As a nine-time World Rally Car champion, Sebastien Loeb is pretty serious about winning.
Which is why, in his first attempt at the Pikes Peak International Hill Climb, the Frenchman teamed up with one of the historically best teams to tackle the 12.42-mile course, full of hairpin turns and take-your-breath-away views.
"It's a long time that I was thinking one day to do it," Loeb said Friday. "I had the proposition this year with Peugeot to do it like this. For me, if I wanted to do it, then I wanted to do it seriously with a good car, with a good chance to win and not just for fun."
But long before Loeb began preparing for the harrowing race, Peugeot started dreaming up an idea to return to the summit on top, a feat that the team hasn't captured since 1989.
The process began in August 2012, when the team started thinking about entering the race. By November, it was given the green light and began drawing a concept for the car.
But the process was for more difficult than drawing a few pictures of a car and its parts. The true challenge was preparing for unknown terrain that traversed high elevation and drastic temperature fluctuations.
Instead of traveling to Colorado Springs, the team consulted Romain Dumas, last year's overall runner-up. With his help, the Peugeot team completed a car in February with specifications to contend for a first-place finish in 2013.
All that was missing was a driver.
Enter internationally renowned Loeb.
Dumas was the team's first choice, Peugeot spokeswoman Cecile Estenave said, but he was a part of the Porsche team and couldn't switch to driving a Peugeot car for the Hill Climb.

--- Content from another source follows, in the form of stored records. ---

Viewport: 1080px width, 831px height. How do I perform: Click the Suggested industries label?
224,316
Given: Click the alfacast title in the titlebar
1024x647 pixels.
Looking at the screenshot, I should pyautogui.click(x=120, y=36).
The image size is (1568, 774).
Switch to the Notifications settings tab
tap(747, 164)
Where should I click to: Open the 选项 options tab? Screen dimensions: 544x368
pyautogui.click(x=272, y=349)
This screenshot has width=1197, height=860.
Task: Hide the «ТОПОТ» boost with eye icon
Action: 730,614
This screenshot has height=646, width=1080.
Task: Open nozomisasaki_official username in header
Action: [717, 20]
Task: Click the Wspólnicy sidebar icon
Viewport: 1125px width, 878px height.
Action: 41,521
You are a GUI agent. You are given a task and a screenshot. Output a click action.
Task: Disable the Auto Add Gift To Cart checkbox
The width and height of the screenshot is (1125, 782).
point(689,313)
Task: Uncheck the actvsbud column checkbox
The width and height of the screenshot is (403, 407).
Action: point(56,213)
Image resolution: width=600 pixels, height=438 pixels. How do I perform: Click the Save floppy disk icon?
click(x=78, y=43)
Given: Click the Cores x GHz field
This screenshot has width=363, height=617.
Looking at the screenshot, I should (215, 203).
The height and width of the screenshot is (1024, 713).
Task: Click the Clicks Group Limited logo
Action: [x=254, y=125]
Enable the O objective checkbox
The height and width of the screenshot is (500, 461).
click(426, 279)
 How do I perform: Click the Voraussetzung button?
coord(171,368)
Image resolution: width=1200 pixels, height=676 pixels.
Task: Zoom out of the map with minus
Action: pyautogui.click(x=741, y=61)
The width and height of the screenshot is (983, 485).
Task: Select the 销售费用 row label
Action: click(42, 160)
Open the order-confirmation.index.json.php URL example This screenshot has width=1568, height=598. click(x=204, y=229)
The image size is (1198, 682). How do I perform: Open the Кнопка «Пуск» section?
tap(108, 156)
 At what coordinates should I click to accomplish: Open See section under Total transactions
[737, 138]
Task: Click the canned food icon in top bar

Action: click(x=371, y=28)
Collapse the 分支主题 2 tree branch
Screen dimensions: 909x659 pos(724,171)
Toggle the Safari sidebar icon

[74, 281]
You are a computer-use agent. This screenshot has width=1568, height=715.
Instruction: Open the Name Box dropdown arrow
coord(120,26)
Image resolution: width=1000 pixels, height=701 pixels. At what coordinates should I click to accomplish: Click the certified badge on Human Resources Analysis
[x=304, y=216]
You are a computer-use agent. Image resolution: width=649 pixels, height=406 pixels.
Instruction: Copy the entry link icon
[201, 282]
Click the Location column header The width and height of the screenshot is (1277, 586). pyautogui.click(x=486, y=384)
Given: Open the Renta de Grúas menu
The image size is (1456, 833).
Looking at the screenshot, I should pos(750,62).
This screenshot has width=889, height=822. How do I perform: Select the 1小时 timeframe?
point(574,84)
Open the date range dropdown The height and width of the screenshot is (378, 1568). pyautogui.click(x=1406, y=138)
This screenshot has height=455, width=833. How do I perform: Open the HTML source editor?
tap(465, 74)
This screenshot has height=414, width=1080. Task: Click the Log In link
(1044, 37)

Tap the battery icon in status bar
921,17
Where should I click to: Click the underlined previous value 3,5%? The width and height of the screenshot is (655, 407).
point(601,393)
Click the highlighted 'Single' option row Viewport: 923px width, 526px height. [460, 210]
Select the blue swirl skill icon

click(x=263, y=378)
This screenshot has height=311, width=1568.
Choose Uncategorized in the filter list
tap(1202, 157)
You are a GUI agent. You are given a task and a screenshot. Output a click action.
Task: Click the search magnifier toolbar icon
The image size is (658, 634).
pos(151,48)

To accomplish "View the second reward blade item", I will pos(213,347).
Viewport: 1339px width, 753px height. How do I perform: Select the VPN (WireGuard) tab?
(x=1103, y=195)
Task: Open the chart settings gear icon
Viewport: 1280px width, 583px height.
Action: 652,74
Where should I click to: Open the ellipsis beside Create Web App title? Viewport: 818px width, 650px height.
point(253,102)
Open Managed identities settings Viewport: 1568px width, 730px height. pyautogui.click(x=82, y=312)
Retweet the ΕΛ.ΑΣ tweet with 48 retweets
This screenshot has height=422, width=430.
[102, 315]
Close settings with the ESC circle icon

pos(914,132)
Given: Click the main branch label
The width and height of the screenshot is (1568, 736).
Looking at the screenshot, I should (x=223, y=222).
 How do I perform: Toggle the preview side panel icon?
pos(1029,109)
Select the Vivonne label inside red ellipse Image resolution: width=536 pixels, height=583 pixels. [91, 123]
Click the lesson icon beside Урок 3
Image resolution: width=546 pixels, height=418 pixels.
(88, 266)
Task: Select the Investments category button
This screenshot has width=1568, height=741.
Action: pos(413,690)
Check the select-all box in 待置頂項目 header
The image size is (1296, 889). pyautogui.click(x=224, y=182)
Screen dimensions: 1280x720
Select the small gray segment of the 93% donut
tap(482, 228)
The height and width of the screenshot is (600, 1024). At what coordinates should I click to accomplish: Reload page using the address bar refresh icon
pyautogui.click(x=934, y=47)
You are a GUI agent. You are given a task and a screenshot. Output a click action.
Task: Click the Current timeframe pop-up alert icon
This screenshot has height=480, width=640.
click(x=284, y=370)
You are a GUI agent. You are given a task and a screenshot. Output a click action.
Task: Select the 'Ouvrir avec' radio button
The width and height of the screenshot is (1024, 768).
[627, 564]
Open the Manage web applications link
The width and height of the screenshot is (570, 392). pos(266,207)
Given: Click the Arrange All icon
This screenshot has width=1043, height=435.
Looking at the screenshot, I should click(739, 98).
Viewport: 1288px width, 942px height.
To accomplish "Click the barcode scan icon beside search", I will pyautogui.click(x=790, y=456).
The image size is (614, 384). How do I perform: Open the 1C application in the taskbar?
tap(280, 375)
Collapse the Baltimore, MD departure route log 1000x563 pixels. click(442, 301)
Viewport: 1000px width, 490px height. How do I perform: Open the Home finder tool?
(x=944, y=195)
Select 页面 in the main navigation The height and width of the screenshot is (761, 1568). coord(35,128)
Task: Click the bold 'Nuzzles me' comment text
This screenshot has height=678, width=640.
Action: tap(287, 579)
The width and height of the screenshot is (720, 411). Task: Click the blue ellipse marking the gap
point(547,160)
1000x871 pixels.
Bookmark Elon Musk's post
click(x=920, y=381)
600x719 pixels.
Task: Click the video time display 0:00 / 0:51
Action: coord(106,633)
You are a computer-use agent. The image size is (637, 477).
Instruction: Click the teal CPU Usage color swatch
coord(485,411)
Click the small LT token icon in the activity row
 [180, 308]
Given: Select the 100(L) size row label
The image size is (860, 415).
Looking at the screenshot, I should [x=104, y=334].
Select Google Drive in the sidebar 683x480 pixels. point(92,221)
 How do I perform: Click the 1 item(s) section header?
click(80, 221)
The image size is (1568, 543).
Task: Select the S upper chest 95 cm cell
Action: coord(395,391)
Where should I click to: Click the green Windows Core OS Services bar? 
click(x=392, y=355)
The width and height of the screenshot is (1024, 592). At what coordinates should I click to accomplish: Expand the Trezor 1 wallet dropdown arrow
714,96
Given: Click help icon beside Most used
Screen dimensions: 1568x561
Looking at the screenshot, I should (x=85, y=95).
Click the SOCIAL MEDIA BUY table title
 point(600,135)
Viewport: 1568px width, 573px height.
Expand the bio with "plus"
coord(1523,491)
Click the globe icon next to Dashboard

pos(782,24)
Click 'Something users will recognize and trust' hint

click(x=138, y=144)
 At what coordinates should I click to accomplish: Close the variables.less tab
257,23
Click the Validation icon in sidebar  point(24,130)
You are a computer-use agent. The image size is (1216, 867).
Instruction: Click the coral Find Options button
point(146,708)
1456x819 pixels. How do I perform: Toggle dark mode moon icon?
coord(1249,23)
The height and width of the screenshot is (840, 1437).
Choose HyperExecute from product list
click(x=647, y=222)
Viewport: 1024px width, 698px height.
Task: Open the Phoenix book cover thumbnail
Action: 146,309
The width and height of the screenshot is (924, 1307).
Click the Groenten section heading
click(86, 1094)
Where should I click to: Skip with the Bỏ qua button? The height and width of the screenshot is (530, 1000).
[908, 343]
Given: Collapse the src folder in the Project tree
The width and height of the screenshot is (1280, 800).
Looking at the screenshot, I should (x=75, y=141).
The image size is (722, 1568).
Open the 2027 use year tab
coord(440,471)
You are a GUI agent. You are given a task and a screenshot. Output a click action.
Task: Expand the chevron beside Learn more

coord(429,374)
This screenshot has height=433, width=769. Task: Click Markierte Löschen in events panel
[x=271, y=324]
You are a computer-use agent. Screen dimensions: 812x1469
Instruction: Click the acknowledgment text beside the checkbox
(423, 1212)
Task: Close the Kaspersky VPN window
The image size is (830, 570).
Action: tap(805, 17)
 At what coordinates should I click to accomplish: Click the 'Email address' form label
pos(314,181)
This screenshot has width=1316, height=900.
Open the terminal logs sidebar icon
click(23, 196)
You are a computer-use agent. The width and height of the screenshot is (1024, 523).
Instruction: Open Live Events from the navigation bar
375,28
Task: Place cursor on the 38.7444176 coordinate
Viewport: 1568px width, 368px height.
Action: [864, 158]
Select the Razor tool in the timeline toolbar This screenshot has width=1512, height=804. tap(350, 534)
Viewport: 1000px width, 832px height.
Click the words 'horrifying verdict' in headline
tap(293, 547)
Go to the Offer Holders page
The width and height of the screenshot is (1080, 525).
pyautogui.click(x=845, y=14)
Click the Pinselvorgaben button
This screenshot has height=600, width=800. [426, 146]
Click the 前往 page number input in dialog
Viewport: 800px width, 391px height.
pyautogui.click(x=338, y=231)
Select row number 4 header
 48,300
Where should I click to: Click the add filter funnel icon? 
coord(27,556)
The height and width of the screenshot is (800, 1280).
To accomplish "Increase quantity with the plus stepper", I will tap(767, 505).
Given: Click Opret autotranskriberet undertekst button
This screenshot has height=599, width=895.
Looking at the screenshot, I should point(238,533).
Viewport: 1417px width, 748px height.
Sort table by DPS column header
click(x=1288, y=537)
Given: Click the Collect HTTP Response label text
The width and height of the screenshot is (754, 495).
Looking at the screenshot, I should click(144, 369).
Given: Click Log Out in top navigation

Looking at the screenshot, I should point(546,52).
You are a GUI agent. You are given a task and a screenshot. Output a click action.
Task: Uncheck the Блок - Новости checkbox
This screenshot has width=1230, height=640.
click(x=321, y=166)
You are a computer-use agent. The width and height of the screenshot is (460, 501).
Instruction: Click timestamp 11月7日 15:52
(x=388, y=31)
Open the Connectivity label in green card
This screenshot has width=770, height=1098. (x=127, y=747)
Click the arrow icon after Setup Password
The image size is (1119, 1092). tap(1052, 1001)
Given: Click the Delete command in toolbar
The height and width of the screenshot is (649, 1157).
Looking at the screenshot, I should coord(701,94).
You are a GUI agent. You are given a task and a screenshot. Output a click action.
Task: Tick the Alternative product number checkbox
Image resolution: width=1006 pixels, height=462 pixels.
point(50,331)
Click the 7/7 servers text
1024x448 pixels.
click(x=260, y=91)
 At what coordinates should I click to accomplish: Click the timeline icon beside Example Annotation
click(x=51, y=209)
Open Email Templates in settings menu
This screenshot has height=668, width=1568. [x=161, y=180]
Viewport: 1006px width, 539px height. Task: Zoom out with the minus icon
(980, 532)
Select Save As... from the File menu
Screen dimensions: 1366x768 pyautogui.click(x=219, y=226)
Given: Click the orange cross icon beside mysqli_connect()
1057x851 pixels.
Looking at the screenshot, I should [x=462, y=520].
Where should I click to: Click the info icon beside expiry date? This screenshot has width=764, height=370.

With that in mind, the team reached out to Loeb, who committed to the team in March.
After testing Peugeot's 208 T16 in April, the team brought the car over to the United States and has been in Colorado Springs for nearly a month preparing for the race.
Key in those preparations is finding the correct tires to handle the varying terrain and change in air pressure. And then there's the task of carving sharp turn after sharp turn at speeds of more than 100 mph.
"I just try to concentrate on my driving because the corners arrive quite quickly, so you have be focused on what you do," Loeb said. "You don't have much time to think about something else."
Though on paper the task seems nearly impossible, Loeb and his team didn't appear anxious or worried. In fact, Loeb is predicted to possibly not only break the 10-minute mark, but perhaps post an unheard of sub-9-minute time.
But he and his team aren't thinking about the record. The first priority, Estenave said, is to get first place, then they'll shift focus to breaking the course record of 9:46.164 posted by Time Attack division winner Rhys Millen last year.
On Friday morning, Loeb completed two full practice runs on the course, his first full ones, and felt confident after the runs.
He'll have a few more practices in different sections of the course before tackling it with the rest of the field in the 91st running June 30.
As a gymnast in his younger years, Loeb has been known to occasionally perform acrobatic celebrations, but if he takes first in a few weeks, Loeb will likely hold off on those celebrations.
"For my first title I did (a back flip), but I don't do flips every time," he said. "I don't have a plan for one this time. There's not enough oxygen on the top to do it."